-- Start of PASSAGE PROVIDED --
In a sign of the great man's star appeal several celebrities were also listed as guests, led by Naomi Campbell, Charlize Theron and U2 frontman Bono.
Cheers went up as many of the dignitaries arrived to remember the father of the Rainbow Nation.
One of the biggest was for his widow Graça Machel, leading the huge Mandela family, which includes his three daughters, Makaziwe, Zenani and Zindzi, 18 grandchildren and 12 great-grandchildren.
Also in the congregation was his ex-wife Winnie Madikizela-Mandela, who spent years campaigning for his release.
The stadium has great resonance for the story of the anti-apartheid icon. It was here he spoke for the first time on being released from prison after 27 years in February 1990 and here that the late leader made his last public appearance at the 2010 World Cup.
Twenty-three years after their leader walked free, his followers came again singing, dancing and stomping their feet to honour him at one of the biggest send offs in history.
Welcoming the crowd Deputy President of the ANC Cyril Ramaphosa said: ""In our tradition, when it rains when you are buried, your gods are welcoming you to heaven."
He went on: "We are here to tell Madiba that his long walk is over, that he can finally rest and enjoy the view of our beautiful country - but our long walk is only beginning."
The hero passed away peacefully on December 5 after battling courageously right up until the end.
-- End of PASSAGE PROVIDED --
→ DIRECTIVE 1
In the passage on Mandela's memorial, who welcomed the crowd?
→ DIRECTIVE 2
Can you sum up the passage on Mandela's memorial in two sentences?
→ DIRECTIVE 3
Can you reproduce everything in the passage on Mandela's memorial from "Also in the" down to "offs in history."?
-- Start of COLLECTED MATERIAL --
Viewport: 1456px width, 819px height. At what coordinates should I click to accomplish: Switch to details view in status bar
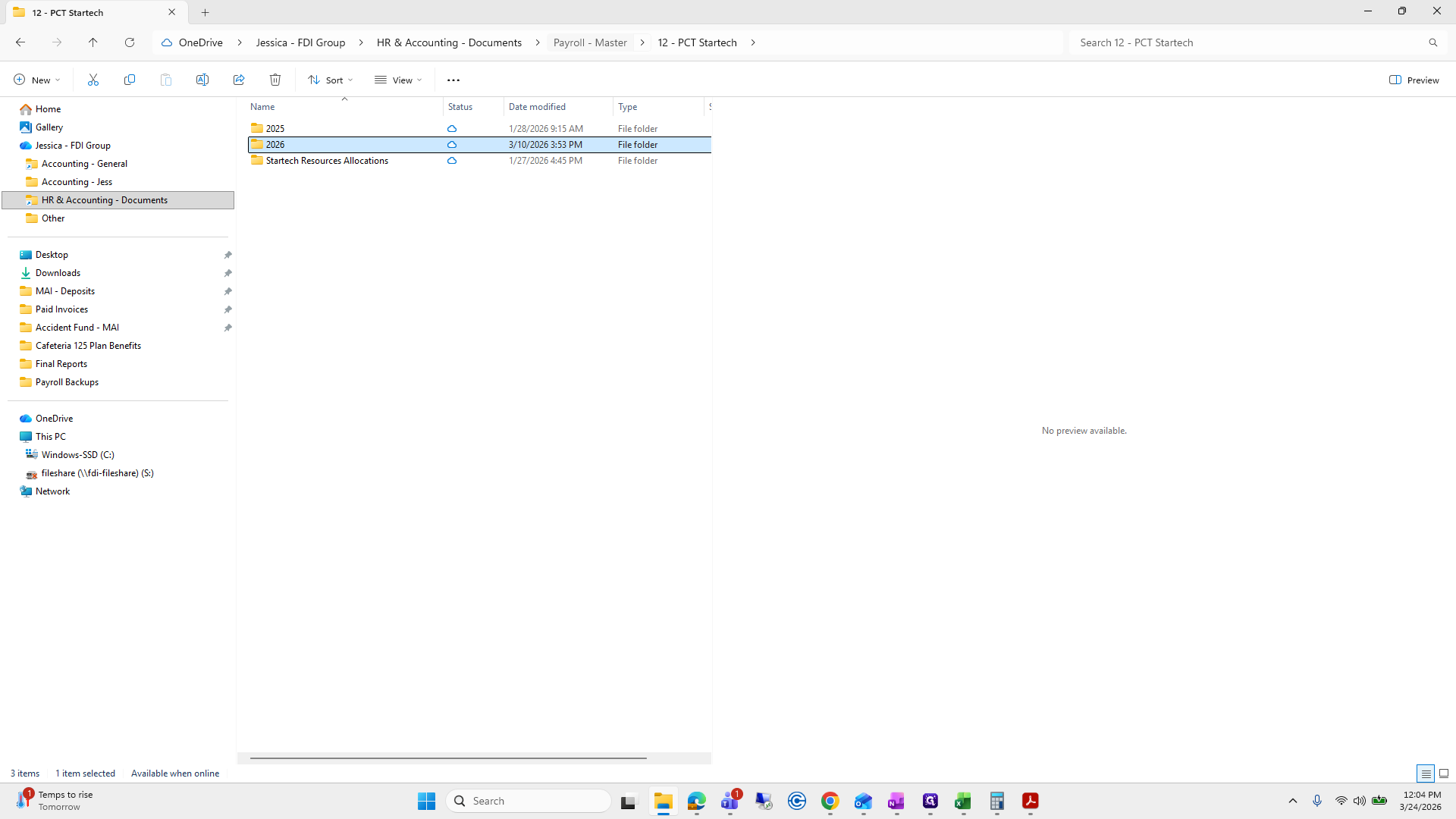point(1426,774)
-- End of COLLECTED MATERIAL --
→ FULL ANSWER 1
Cyril Ramaphosa, Deputy President of the ANC, welcomed the crowd.

→ FULL ANSWER 2
Mandela's memorial, held at the stadium where he first spoke after leaving prison in February 1990, drew cheering crowds, celebrities such as Naomi Campbell, Charlize Theron and Bono, and his family, including his widow Graça Machel and ex-wife Winnie Madikizela-Mandela. Welcoming the crowd, ANC Deputy President Cyril Ramaphosa said they were there to tell Madiba that his long walk was over, though theirs was only beginning.

→ FULL ANSWER 3
Also in the congregation was his ex-wife Winnie Madikizela-Mandela, who spent years campaigning for his release.
The stadium has great resonance for the story of the anti-apartheid icon. It was here he spoke for the first time on being released from prison after 27 years in February 1990 and here that the late leader made his last public appearance at the 2010 World Cup.
Twenty-three years after their leader walked free, his followers came again singing, dancing and stomping their feet to honour him at one of the biggest send offs in history.